> _Task goal_
In the listing that follows, the lines starting at the one containing "This screenshot has width=286, height=505." and ending at the one containing "Image resolution: width=425" are to be returned exactly, both boundary lines included, and no others.

> _Records supplied_
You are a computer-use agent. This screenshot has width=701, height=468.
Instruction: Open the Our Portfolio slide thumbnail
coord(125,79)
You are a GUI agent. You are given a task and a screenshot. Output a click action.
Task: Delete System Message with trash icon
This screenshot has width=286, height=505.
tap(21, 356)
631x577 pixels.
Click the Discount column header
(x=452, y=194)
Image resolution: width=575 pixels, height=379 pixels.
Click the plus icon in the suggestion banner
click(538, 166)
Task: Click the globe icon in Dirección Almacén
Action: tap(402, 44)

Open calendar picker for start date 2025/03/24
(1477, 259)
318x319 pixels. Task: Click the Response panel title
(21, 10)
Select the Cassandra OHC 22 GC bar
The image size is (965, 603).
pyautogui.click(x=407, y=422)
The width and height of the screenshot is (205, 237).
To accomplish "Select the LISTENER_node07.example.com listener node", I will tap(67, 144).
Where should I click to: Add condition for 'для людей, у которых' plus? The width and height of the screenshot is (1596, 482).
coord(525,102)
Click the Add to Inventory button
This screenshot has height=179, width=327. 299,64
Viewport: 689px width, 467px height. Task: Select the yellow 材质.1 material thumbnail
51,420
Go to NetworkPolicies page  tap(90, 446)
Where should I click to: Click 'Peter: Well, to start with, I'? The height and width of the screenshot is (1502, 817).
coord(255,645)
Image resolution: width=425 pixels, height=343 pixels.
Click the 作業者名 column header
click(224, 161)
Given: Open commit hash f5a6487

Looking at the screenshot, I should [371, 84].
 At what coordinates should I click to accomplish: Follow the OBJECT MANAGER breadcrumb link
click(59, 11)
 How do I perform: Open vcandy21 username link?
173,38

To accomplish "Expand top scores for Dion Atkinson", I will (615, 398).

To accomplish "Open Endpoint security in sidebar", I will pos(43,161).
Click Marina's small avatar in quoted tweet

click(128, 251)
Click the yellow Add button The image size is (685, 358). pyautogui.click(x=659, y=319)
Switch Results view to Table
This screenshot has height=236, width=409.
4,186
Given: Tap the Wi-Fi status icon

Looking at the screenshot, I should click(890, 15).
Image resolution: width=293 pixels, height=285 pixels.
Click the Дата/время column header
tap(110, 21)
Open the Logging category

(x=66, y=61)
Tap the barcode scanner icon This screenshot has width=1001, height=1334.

> _Exercise response_
This screenshot has width=286, height=505.
tap(21, 356)
631x577 pixels.
Click the Discount column header
(x=452, y=194)
Image resolution: width=575 pixels, height=379 pixels.
Click the plus icon in the suggestion banner
click(538, 166)
Task: Click the globe icon in Dirección Almacén
Action: tap(402, 44)

Open calendar picker for start date 2025/03/24
(1477, 259)
318x319 pixels. Task: Click the Response panel title
(21, 10)
Select the Cassandra OHC 22 GC bar
The image size is (965, 603).
pyautogui.click(x=407, y=422)
The width and height of the screenshot is (205, 237).
To accomplish "Select the LISTENER_node07.example.com listener node", I will tap(67, 144).
Where should I click to: Add condition for 'для людей, у которых' plus? The width and height of the screenshot is (1596, 482).
coord(525,102)
Click the Add to Inventory button
This screenshot has height=179, width=327. 299,64
Viewport: 689px width, 467px height. Task: Select the yellow 材质.1 material thumbnail
51,420
Go to NetworkPolicies page  tap(90, 446)
Where should I click to: Click 'Peter: Well, to start with, I'? The height and width of the screenshot is (1502, 817).
coord(255,645)
Image resolution: width=425 pixels, height=343 pixels.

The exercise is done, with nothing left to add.